Vera Lúcia Kalahari, Portugal/Angola

Um dia, a miséria
Esfarrapada, amargurada,
Veio bater-me à porta.
Vinha de longe
Em trajes de mendigo.
Nos seus trapos,
No seu alforge,
No seu bordão,
Trazia o traço da fome
E da desdita.
Veio de manso,
Humildemente,
Como um cão escorraçado
Pedir-me esmola.
Não lhe dei nada…
Nesse dia,
Um desses dias pesados,
Atarefados,
Não tinha mãos.
Estava tão ocupada…
Mais tarde, senti vergonha
Daqueles olhos cansados,
Atormentados.
Um dia,
Esta porta que se fechou
À miséria faminta,
Fechar-se-á também para mim.
Já sem vestes de senhora,
Sem trabalhos nem canseiras,
Não estarei enfadada, preocupada.
Terei também o meu bordão
E o meu traje de miséria.
Procurarei esse mendigo
E iremos então os dois
Por todas as ruas,
Batendo em cada porta,
Com o sol ardente a aquecer-nos
Pedindo que cada um
Nos abra o seu coração.

Metáforas em busca de atento escutar

Certa vez, ao ilustrar  poema de um bardo amigo, coloquei nas mãos da figura pensativa, à beira do mar, um simples bastão. A idéia era mostrar um observador, que sonhava, na praia, em navegar nas velas do barco ao alcance de seu olhar. Naquele momento de descanso da caminhada e imerso na paz de seu velho sonho marinheiro,  apoiava-se no seu pequeno cajado. Mas nem sempre o que imaginamos é o que os outros sentem. E meu amigo poeta reclamou, pois o bordão, mesmo simbólico, lhe parecia bengala de arrimo a vetusto e cansado espectador das marés.

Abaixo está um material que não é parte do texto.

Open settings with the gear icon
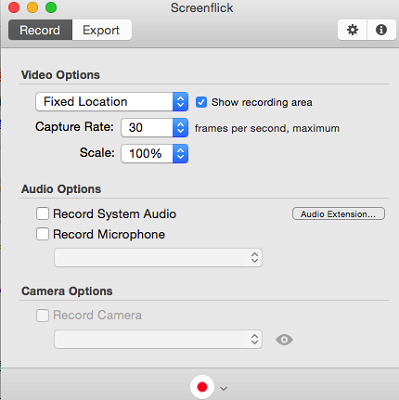The width and height of the screenshot is (399, 400). pyautogui.click(x=352, y=30)
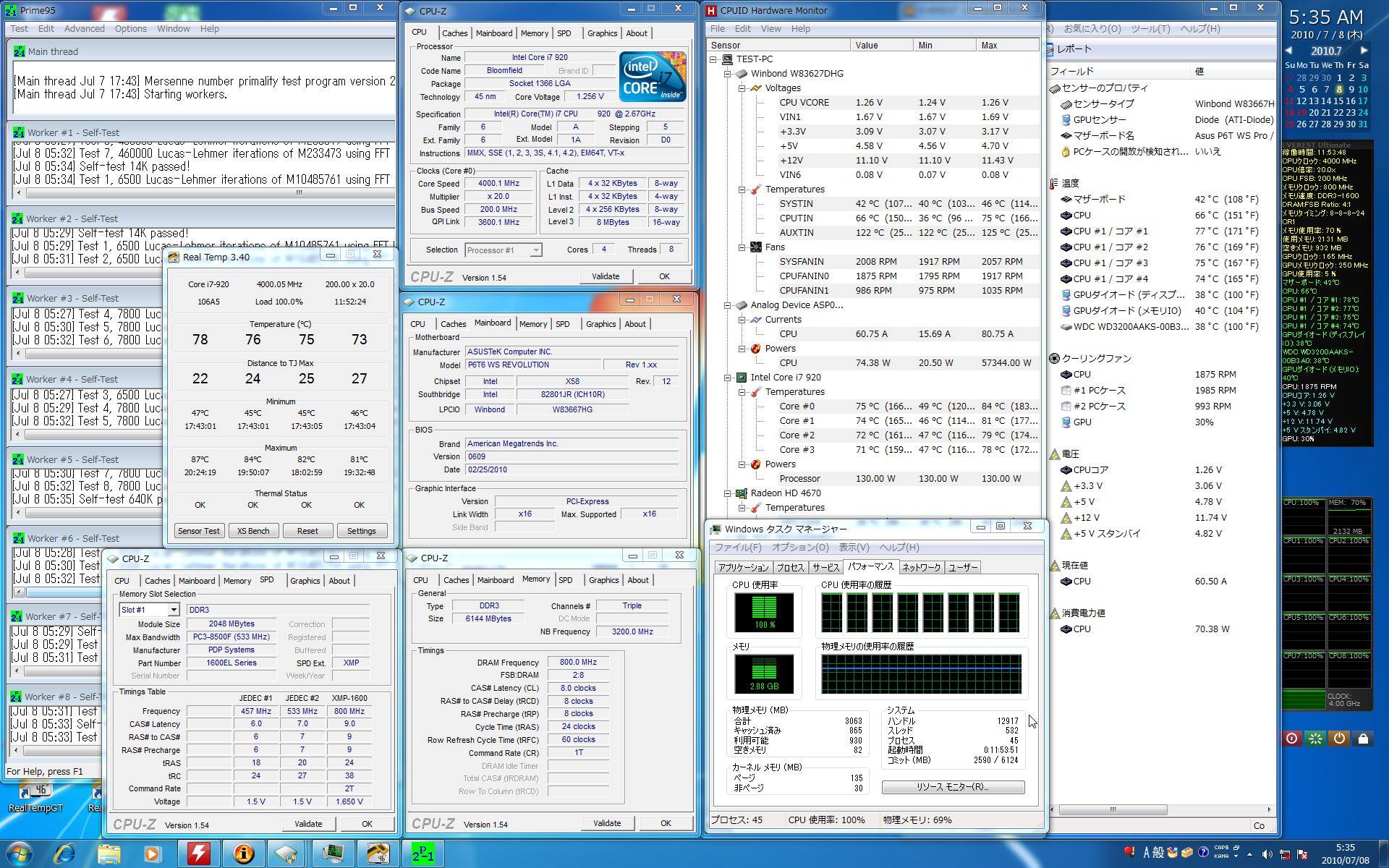The height and width of the screenshot is (868, 1389).
Task: Click the Sensor Test button in Real Temp
Action: point(199,531)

Ora, direis, tira-lhe o báculo e devolva-lhe a vitalidade dos mais jovens. Mas lhes responderei, ainda usurpando de Bilac a frase: por certo perdestes também a visão correta! Jamais lhe daria um bastão de apoio à velhice (a não ser que fosse necessário), mas quis simbolizar na pequena haste o apoio a seu espírito de peregrino. Talvez me explique melhor no poema abaixo. (C. de A.)

Ode ao bom pastor

Montagem sobre gravura de Albrecht Dürer

Dizem que Hermes, filho de Zeus e da ninfa Maia
e irmão de Apolo,
antes de se tornar deus do comércio,
amava a música e enriqueceu-a com a lira.
Apolo, embevecido com o novo instrumento,
permutou-o por um bastão mágico
que dava a seu possuidor conduta reta e prudência moral,
além de poder, diligência, sabedoria e superiores pensamentos.
Mas Hermes continuava a amar a música e criou a flauta
(cochicham as ninfas que muito antes de seu romano filho Pã),
e em troca recebeu do irmão o dom da sabedoria.
E para dotar o mundo de equilíbrio e justiça,
teria criado a balança,
na qual Têmis passou a sopesar as ações dos homens.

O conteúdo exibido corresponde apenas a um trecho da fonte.